Faut-il un traceur GPS personnel en plus de celui de l’organisation ?

Le règlement de l’épreuve impose en général un traceur fourni ou validé par l’organisation : c’est lui qui remonte votre position au PC course et déclenche l’alerte SOS. Un second traceur personnel n’est utile qu’en redondance, si le règlement l’autorise.

Comment fixer son matériel de navigation en SSV/UTV ?
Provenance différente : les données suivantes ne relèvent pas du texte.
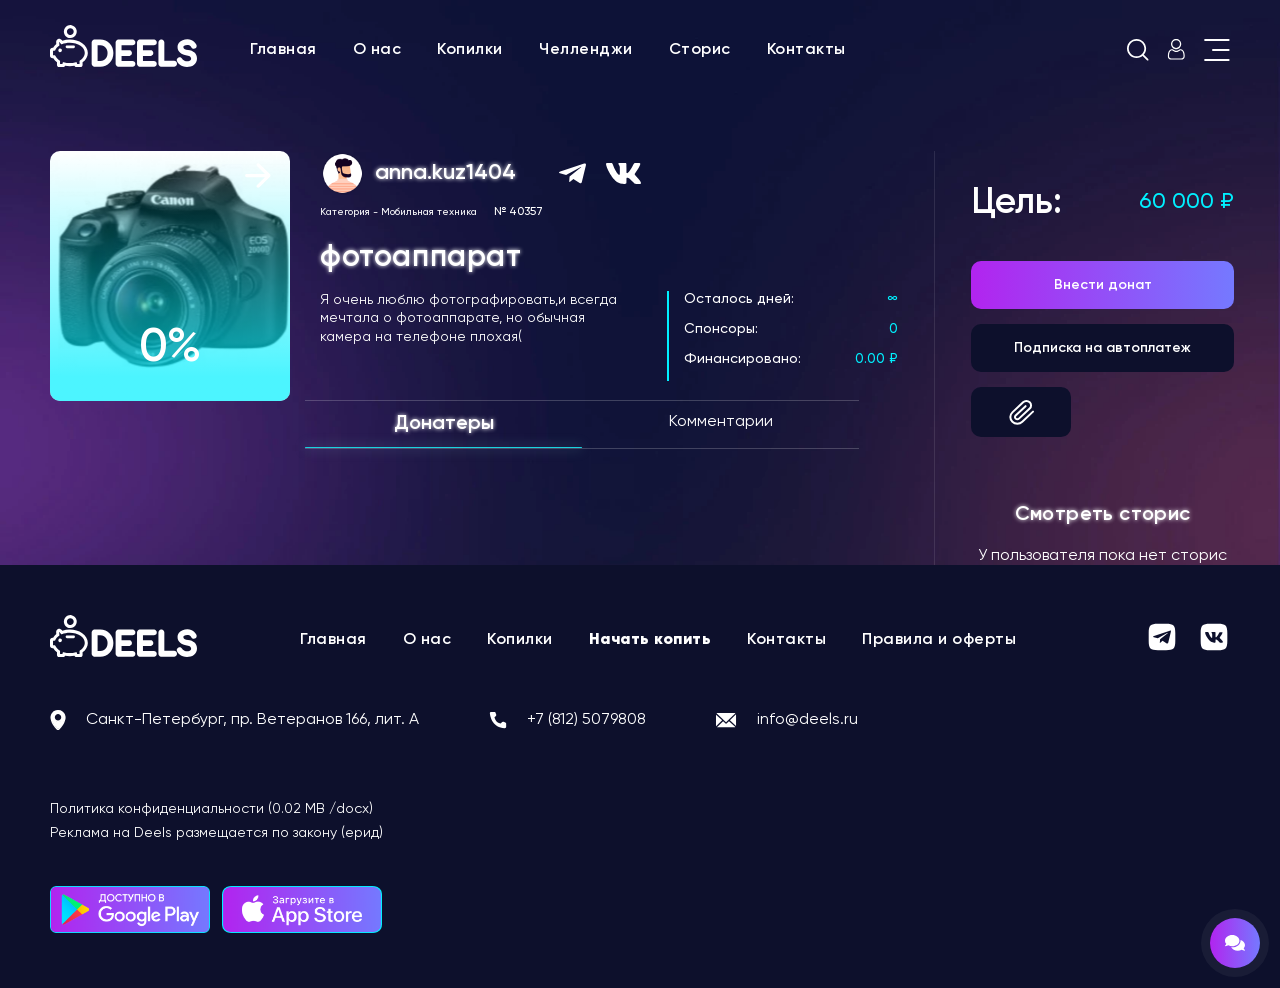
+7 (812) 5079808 (586, 720)
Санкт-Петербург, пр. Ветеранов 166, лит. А (252, 720)
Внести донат (1103, 285)
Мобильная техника (429, 212)
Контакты (806, 50)
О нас (377, 50)
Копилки (470, 50)
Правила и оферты (939, 640)
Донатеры (444, 424)
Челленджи (586, 50)
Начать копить (650, 640)
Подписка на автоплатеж (1102, 348)
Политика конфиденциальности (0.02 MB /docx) (211, 809)
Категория (345, 212)
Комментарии (721, 422)
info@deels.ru (807, 720)
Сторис (700, 50)
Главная (283, 50)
Sur un support rigide fixé à l’arceau, avec des colliers antivibrations et un câblage qui ne travaille jamais en tension entre deux points mobiles. L’habitacle ouvert expose le matériel à la poussière et au lavage haute pression : privilégiez des boîtiers étanches et des connectiques protégées.

Quelle autonomie prévoir pour son matériel de navigation et de suivi ?

De quoi couvrir votre étape la plus longue avec une bonne marge, imprévus compris. Sur 4x4 et SSV, le raccordement au 12 V du véhicule règle la question ; à moto, prévoyez des batteries de rechange ou une batterie externe chargée chaque soir au bivouac.